Ada peningkatan dalam laporan karyawan yang pura-pura bekerja pada perusahaan yang menggunakan perangkat lunak pemantauan untuk mengawasi tenaga kerja jarak jauh mereka dengan teknologi untuk melacak riwayat pencarian pekerja serta alat untuk mengambil tangkapan layar pekerja secara berkala dari komputer mereka.
Reid Blackman, pendiri dan CEO perusahaan konsultan Virtue Consultant, mengatakan dia tidak terkejut karyawan memalsukan pekerjaan mereka.
“Jelas orang akan mempermainkan sistem, terutama jika mereka berpikir sistem itu tidak adil,” katanya.

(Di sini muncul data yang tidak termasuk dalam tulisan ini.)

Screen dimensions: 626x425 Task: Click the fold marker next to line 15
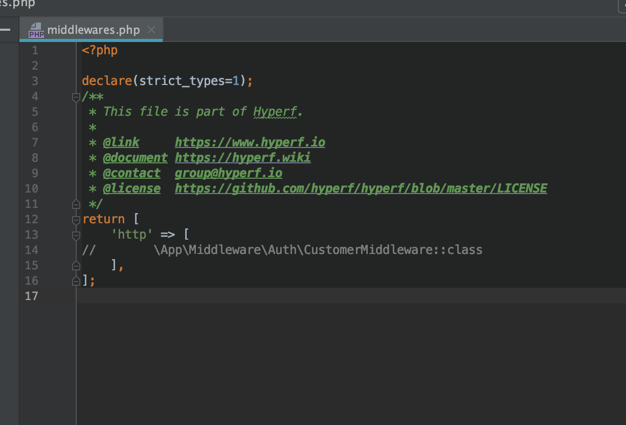click(x=76, y=265)
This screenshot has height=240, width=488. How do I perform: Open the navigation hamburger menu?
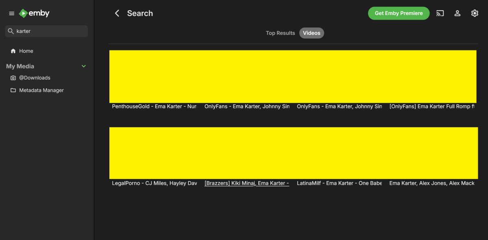(11, 13)
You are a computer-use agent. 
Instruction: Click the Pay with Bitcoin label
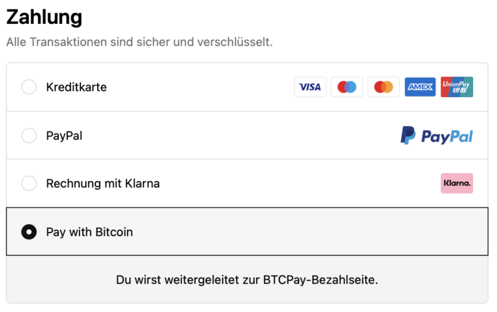pyautogui.click(x=89, y=232)
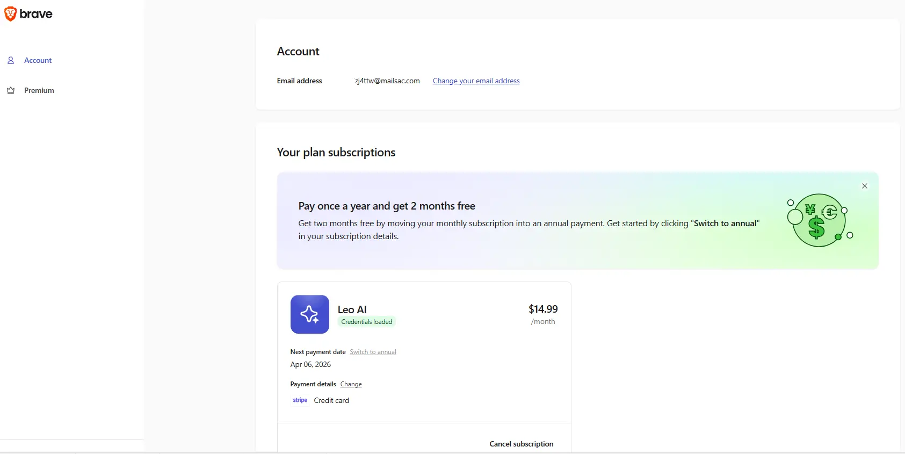Image resolution: width=905 pixels, height=454 pixels.
Task: Dismiss the annual plan promo banner
Action: pyautogui.click(x=865, y=186)
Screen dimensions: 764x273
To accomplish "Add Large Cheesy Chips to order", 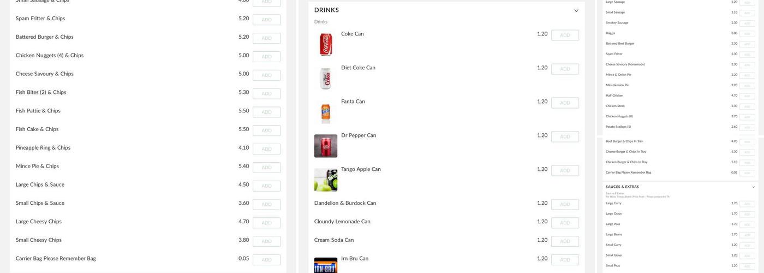I will coord(266,223).
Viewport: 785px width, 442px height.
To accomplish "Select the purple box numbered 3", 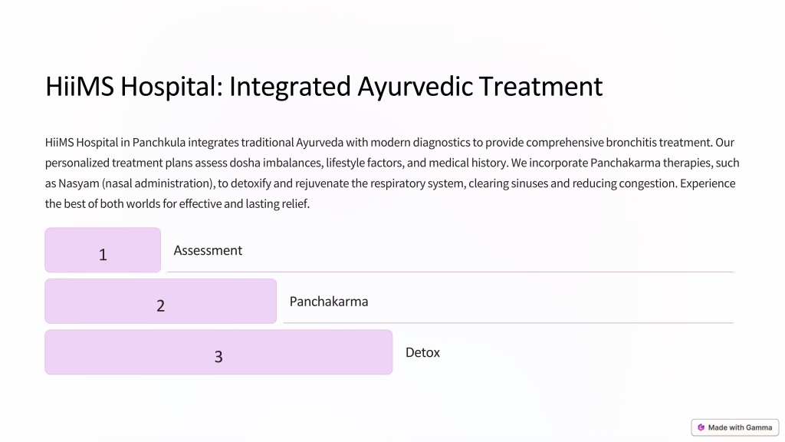I will tap(218, 352).
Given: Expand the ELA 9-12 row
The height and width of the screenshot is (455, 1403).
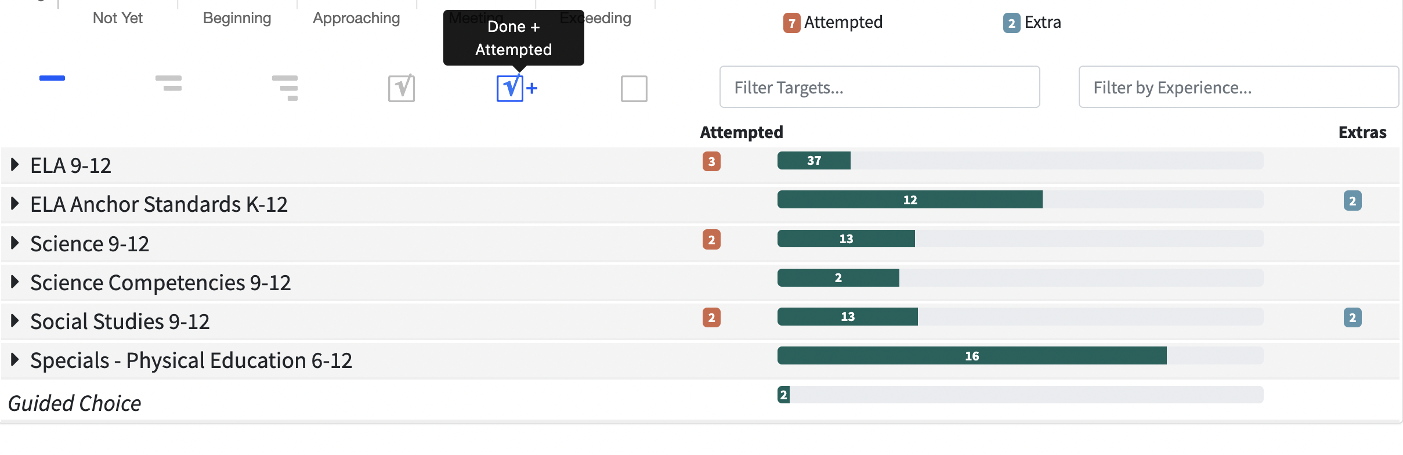Looking at the screenshot, I should click(x=15, y=165).
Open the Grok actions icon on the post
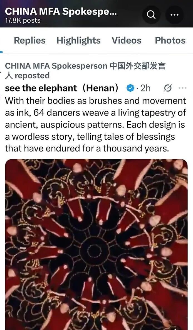The width and height of the screenshot is (193, 330). pos(168,88)
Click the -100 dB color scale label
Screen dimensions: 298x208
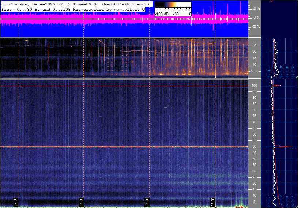[x=161, y=14]
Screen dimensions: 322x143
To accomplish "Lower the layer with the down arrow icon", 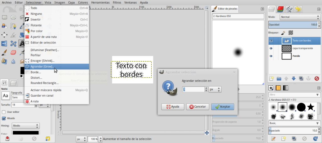I will point(294,78).
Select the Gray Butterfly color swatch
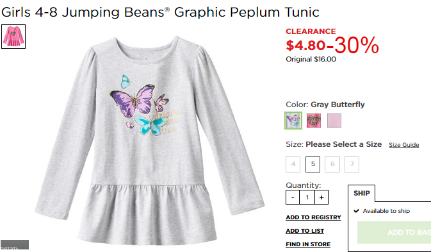431x252 pixels. click(x=293, y=121)
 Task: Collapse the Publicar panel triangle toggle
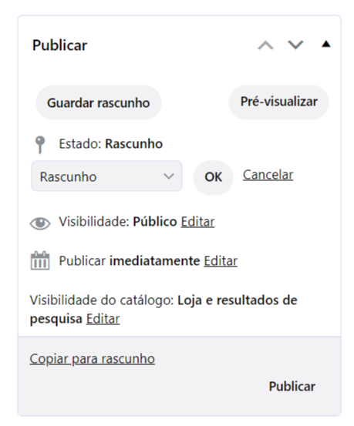click(326, 44)
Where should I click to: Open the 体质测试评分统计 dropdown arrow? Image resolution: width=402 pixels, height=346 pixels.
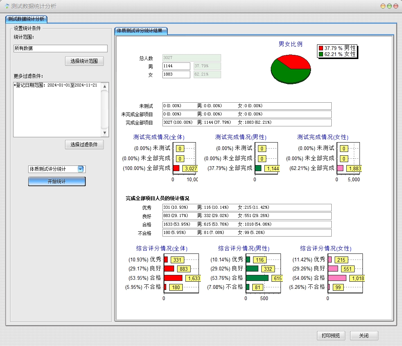click(80, 169)
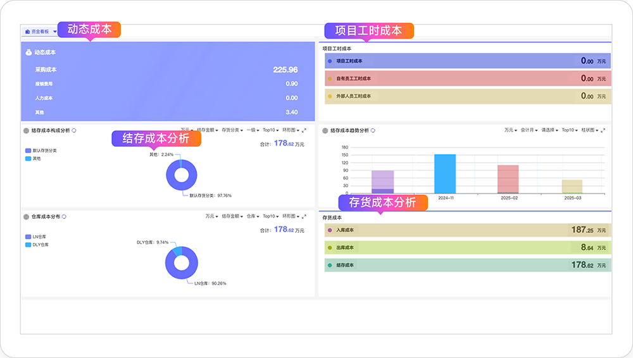Open the 资金看板 dashboard dropdown
Image resolution: width=633 pixels, height=358 pixels.
41,31
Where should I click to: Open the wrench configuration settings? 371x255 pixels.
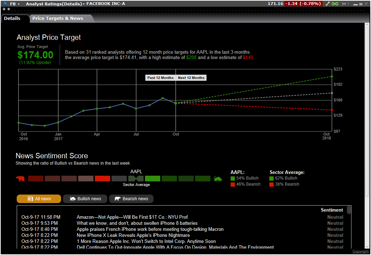pos(328,4)
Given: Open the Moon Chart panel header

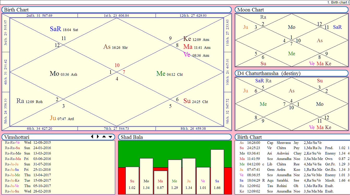Looking at the screenshot, I should click(x=292, y=10).
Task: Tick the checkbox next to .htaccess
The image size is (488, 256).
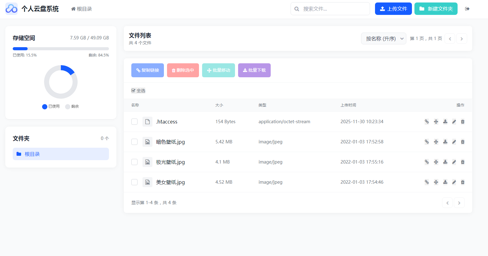Action: point(134,122)
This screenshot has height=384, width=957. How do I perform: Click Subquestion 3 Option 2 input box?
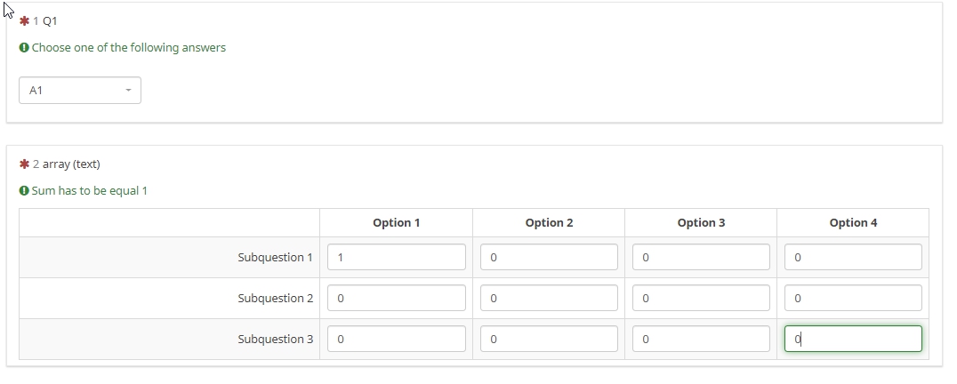[x=549, y=340]
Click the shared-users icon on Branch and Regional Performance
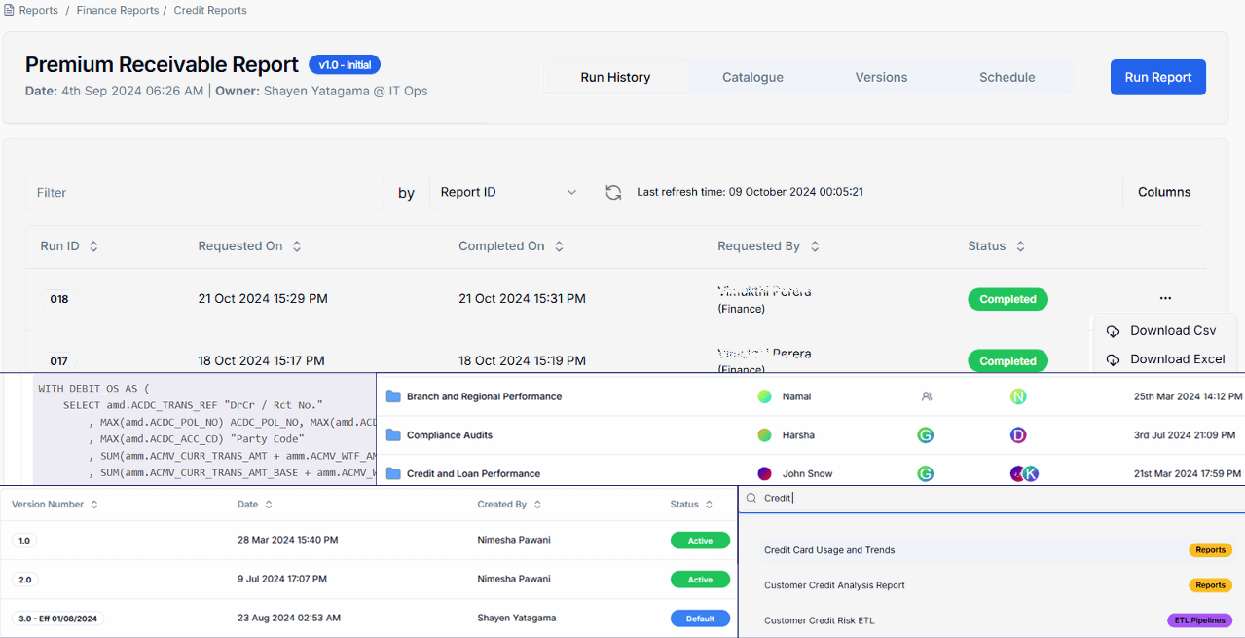This screenshot has width=1245, height=638. [x=926, y=395]
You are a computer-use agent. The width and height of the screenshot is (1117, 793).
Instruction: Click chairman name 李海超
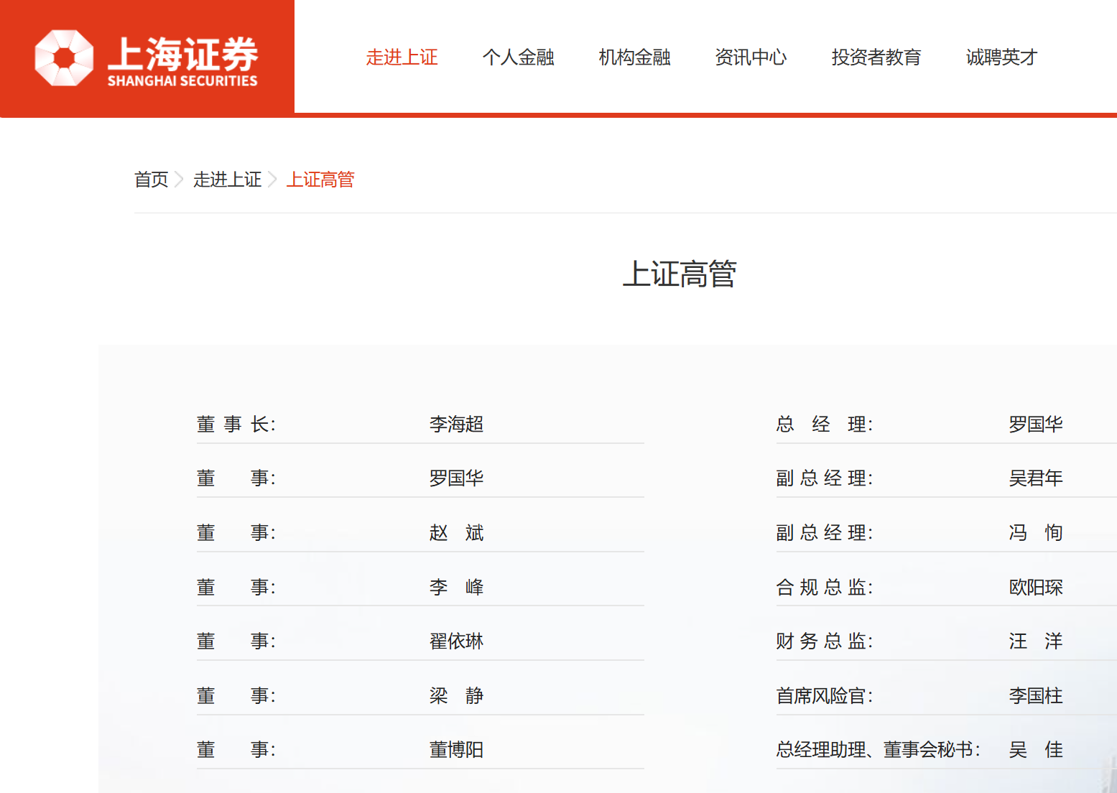click(456, 425)
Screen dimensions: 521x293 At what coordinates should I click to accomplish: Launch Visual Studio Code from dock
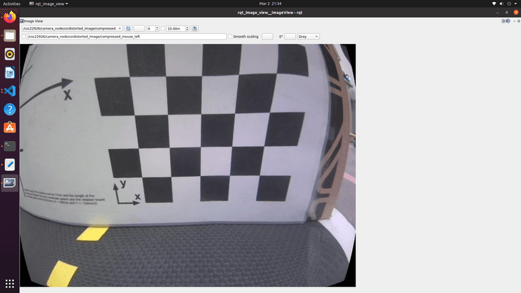point(9,91)
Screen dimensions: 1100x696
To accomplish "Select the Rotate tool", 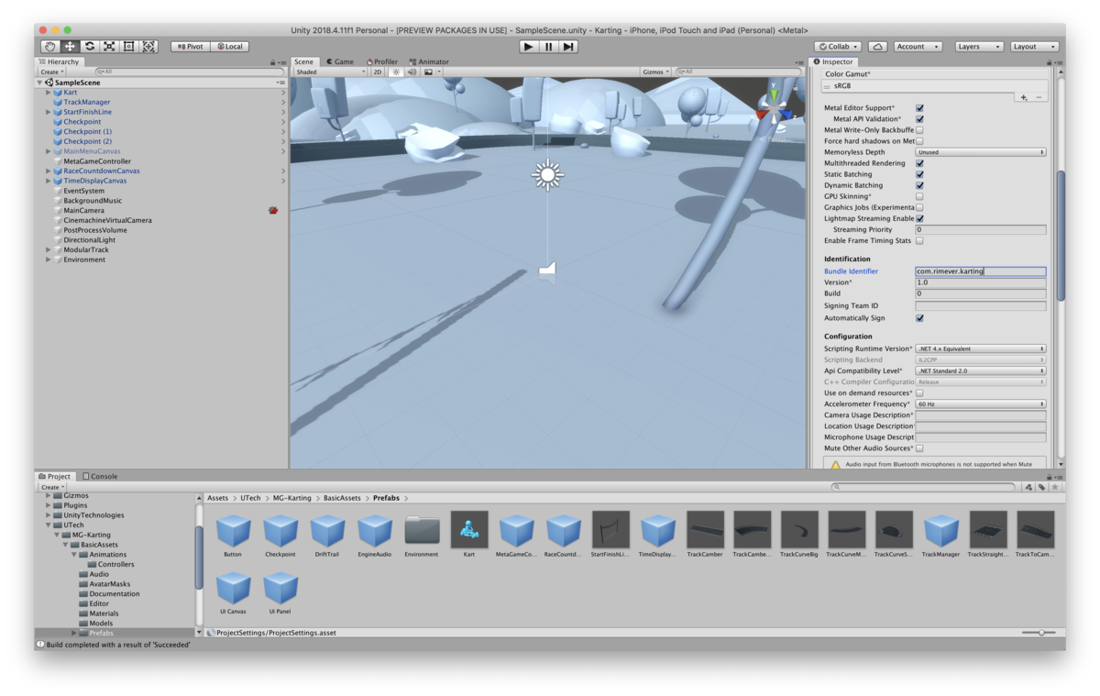I will 91,46.
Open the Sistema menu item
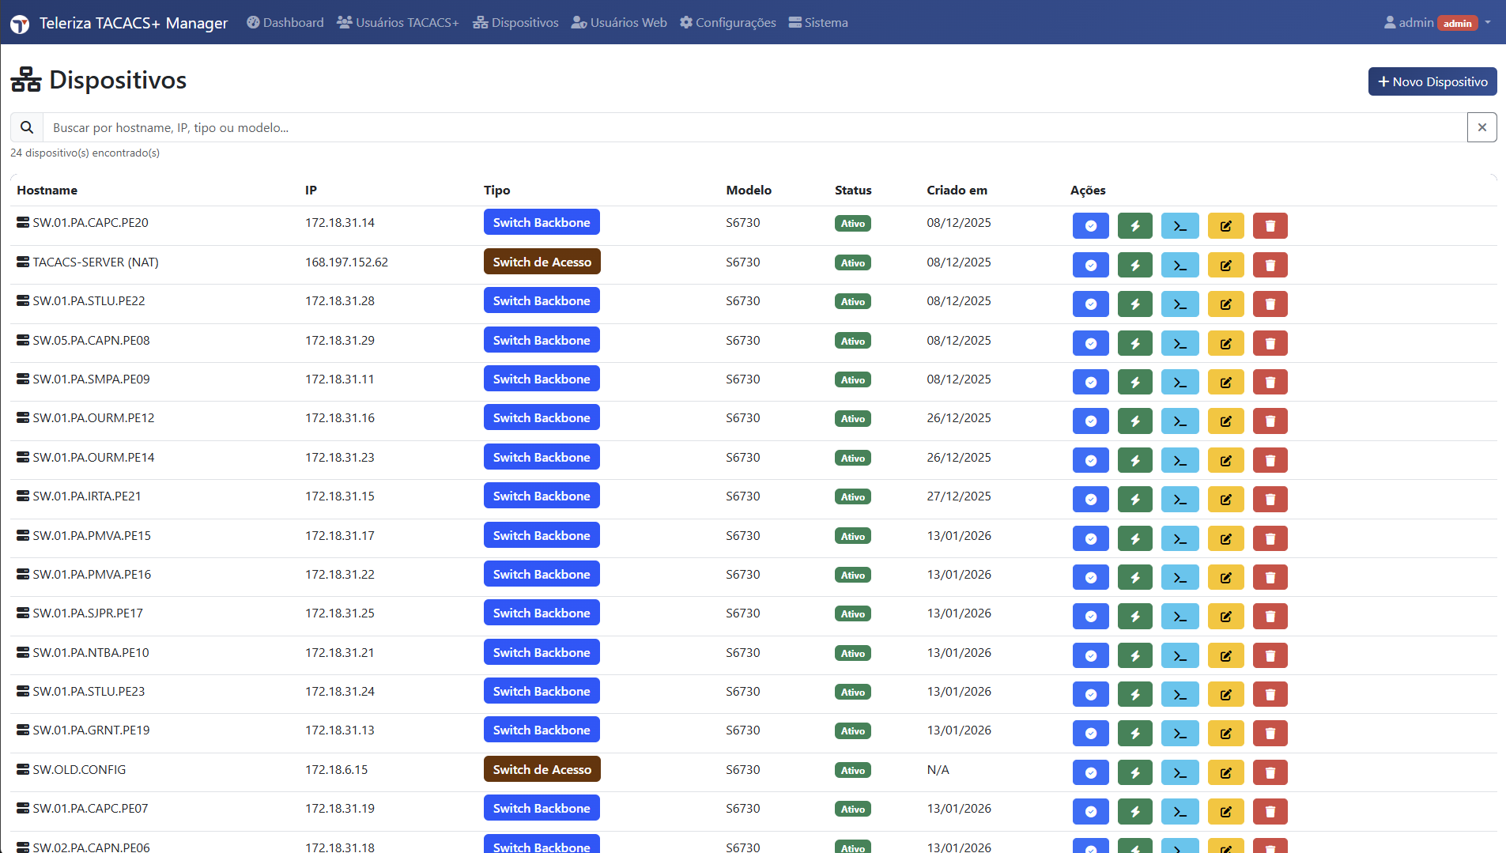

Meskipun Blackman mengatakan bahwa tidak masuk akal bagi manajer untuk memiliki kekhawatiran tentang produktivitas pekerjanya, dia menyarankan agar mereka berpikir kritis tentang mengapa mereka ingin menggunakan perangkat lunak yang menerobos privasi perkerja tersebut.
Alexia Cambon, direktur riset di Gartner, mengatakan naluri awal pengusaha untuk melacak karyawan mereka mungkin bermaksud baik, terutama di masa-masa awal pandemi, ketika ada kebutuhan untuk menciptakan kembali strategi Working From Home (WFH). Namun, banyak perusahaan tidak mempertimbangkan perilaku manusia, katanya.
“Jika Anda tahu bahwa sebagai manusia kita akan berjuang untuk memutuskan hubungan dari dunia yang jauh…. maka Anda benar-benar perlu membuat strategi untuk memberi insentif kepada mereka,” kata Cambon.
Gartner juga menemukan bahwa mengadaptasi praktik kantor untuk lingkungan kerja hibrida seperti menciptakan banyak rapat, telah menyebabkan kelelahan virtual.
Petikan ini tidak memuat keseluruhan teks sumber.